1) VERKEERSBORDEN:
Er zijn 5 verschillende soorten verkeersborden:
- Gevaarsborden
- Verbodsborden
- Gebodsborden
- Aanwijzingsborden
- Voorrangsborden
2) FIETSPADEN:
- Als er een blauw, rond verkeersbord staat met in het midden een witte fiets.
- Door evenwijdige onderbroken lijnen, de kleur en de vorm maken niet zoveel uit.
Weetje: Je hebt voorrang aan een kruispunt als het fietspad is doorgetrokken. Als het niet zo is moet je voorrang geven aan het verkeer dat van rechts komt.
Een fietssuggestiestrook is GEEN fietspad!
De fietssuggestiestroken geven je aan waar je als fietser het best kan rijden. Ze geven de bestuurders aan dat er een kans is dat er een fietser rijdt. Je hebt dus geen voorrang, de auto's mogen hier gerust rijden.
Hoe herken je een oversteekplaats voor fietsers?
- de vorm speelt hierbij wel een rol: een oversteekplaats wordt aangeduid met 2 evenwijdige lijnen van vierkanten of parallellogrammen.
- Meestal staat er ook een verkeersbord bij dat aangeeft dat hier een oversteekplaats is.
- Meestal staat er ook een verkeersbord bij dat aangeeft dat hier een oversteekplaats is.
3) BLINDE ZONE/DODE HOEK:
Ook al letten de vrachtwagenchauffeurs goed op. Elke maand gebeurt er wel eens een dode hoek ongeval. Er zijn steeds verschillende ruimtes rond de vrachtwagen die de vrachtwagenchauffeur niet kan 0 zien. Dat is de dode hoek.
Weetje: 70 m2! Dat is de blinde zone van een vrachtwagen.
Hoe ongevallen vermijden?
De dode hoek draait met de cabine mee als een vrachtwagen wil afslaan. Als de vrachtwagen afslaat, wijkt hij altijd naar de andere richting uit. Zo snijdt hij ook altijd een hoek af. BLIJF DUS ALTIJD ACHTER EEN AFSLAANDE VRACHTWAGEN!

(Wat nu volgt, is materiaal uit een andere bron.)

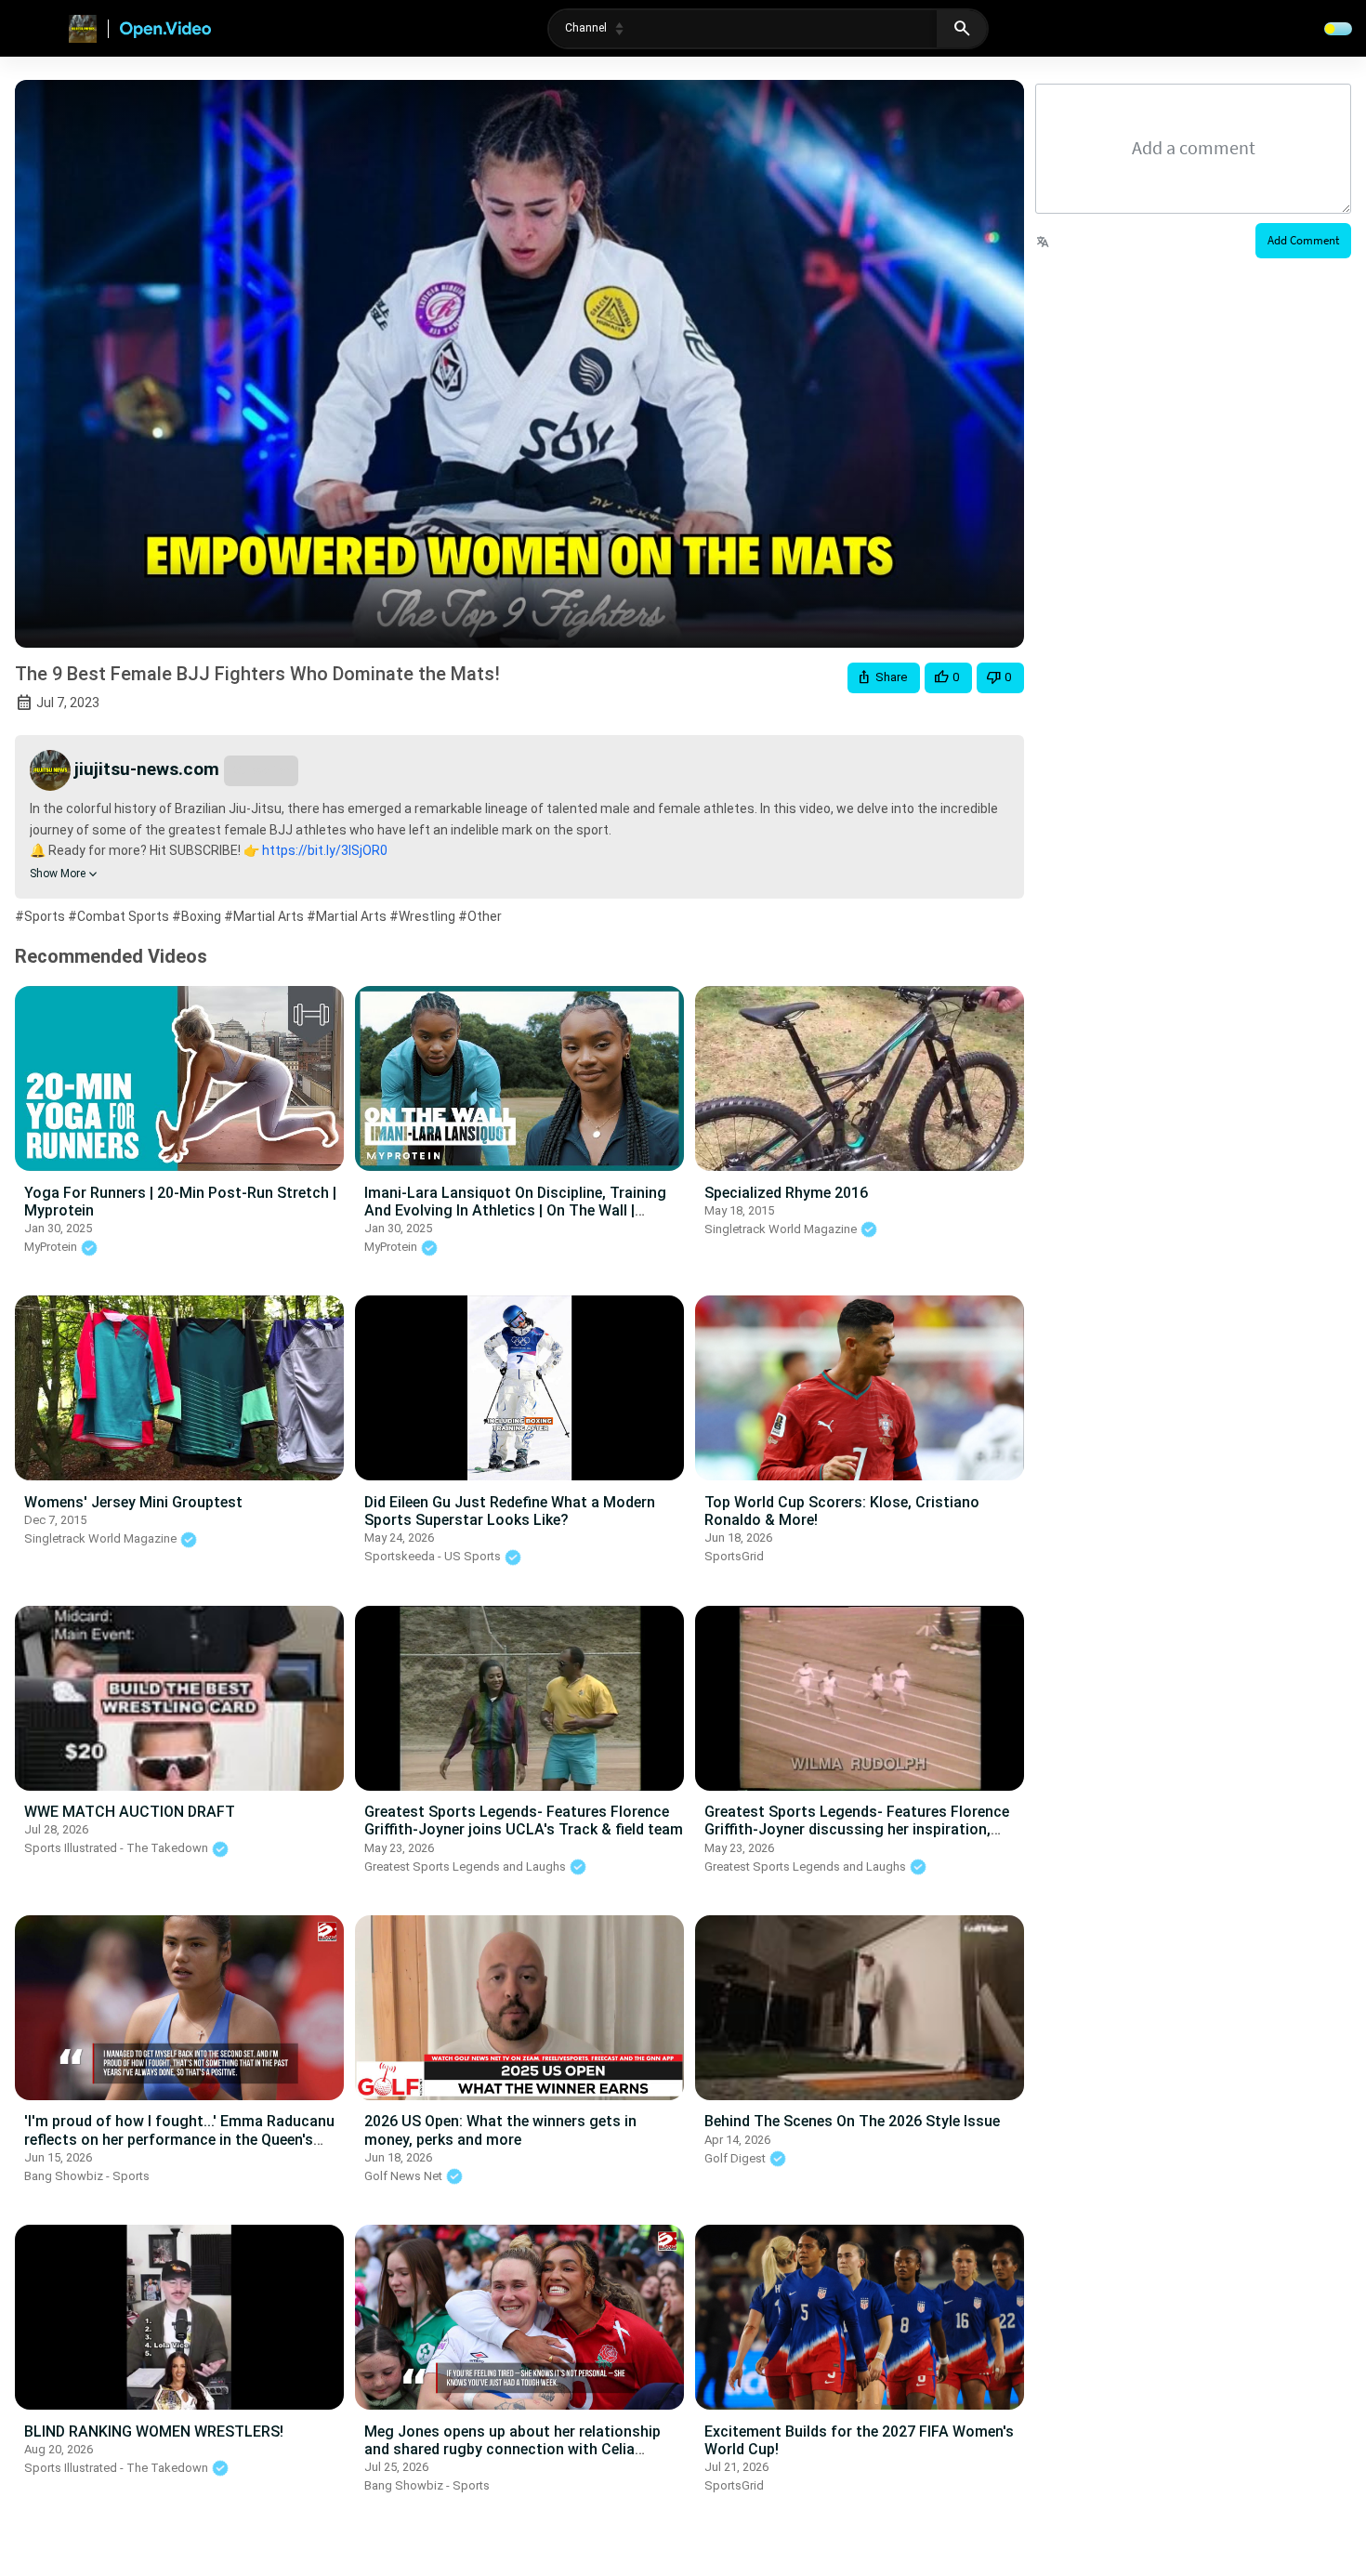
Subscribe (261, 770)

Aan het rode licht en in het fietsopstelvlak:
- Zet je zo ver mogelijk vooraan in het fietsopstelvak zodat de chauffeur je kan zien. (Een deel van de dode hoek ligt vlak voor de vrachtwagen.)
- Als je naast de vrachtwagen staat, moet je wachten tot de vrachtwagen afgeslagen is. (Dode hoek bevindt zich ook naast de vrachtwagen.)
- Blijf achter de vrachtwagen als je komt aangefietst wanneer het rood licht is. Zo loop je geen gevaar als het plots groen wordt.
Wist je tenslotte dat je maar tot 20m gezien wordt door een chauffeur wanneer je geen fluo draagt? Mét fluo-materiaal wordt je tot op 150m gezien!
4) ZICHTBAARHEID:
Verlichting op je fiets is echt noodzakelijk. Je kan best vooraan een wit/geel licht op je fiets hebben en achteraan een rood licht.
Reflectoren zijn ook van toepassing. Net zoals je verlichting moet je ook een witte reflector vooraan hebben en een rode reflector achteraan. Voor je banden kan je kiezen tussen 2 oranje reflectoren tussen de spaken van elk wiel OF een witten reflecterende strook op je banden. Op je trappers moet je 2 oranje reflectoren hebben.
5) VERSNELLING EN VERZET:
Er zijn 3 verschillende overbrengingen:
1) Kettingoverbrenging
2) Tandwieloverbrenging
3) Riemoverbrenging
De DRIJVER brengt de beweging over bij een overbrenging. De VOLGER is het wiel dat in beweging wordt gebracht door de drijver.
Bij een kettingoverbrenging draaien de drijver en de volger in dezelfde richting. Bij de tandwieloverbrenging draaien de drijver en de volger in tegengestelde richting.
Weetje: De grote van elk tandwiel hangt af van de snelheid. Een groter tandwiel gaat trager dan een kleiner tandwiel.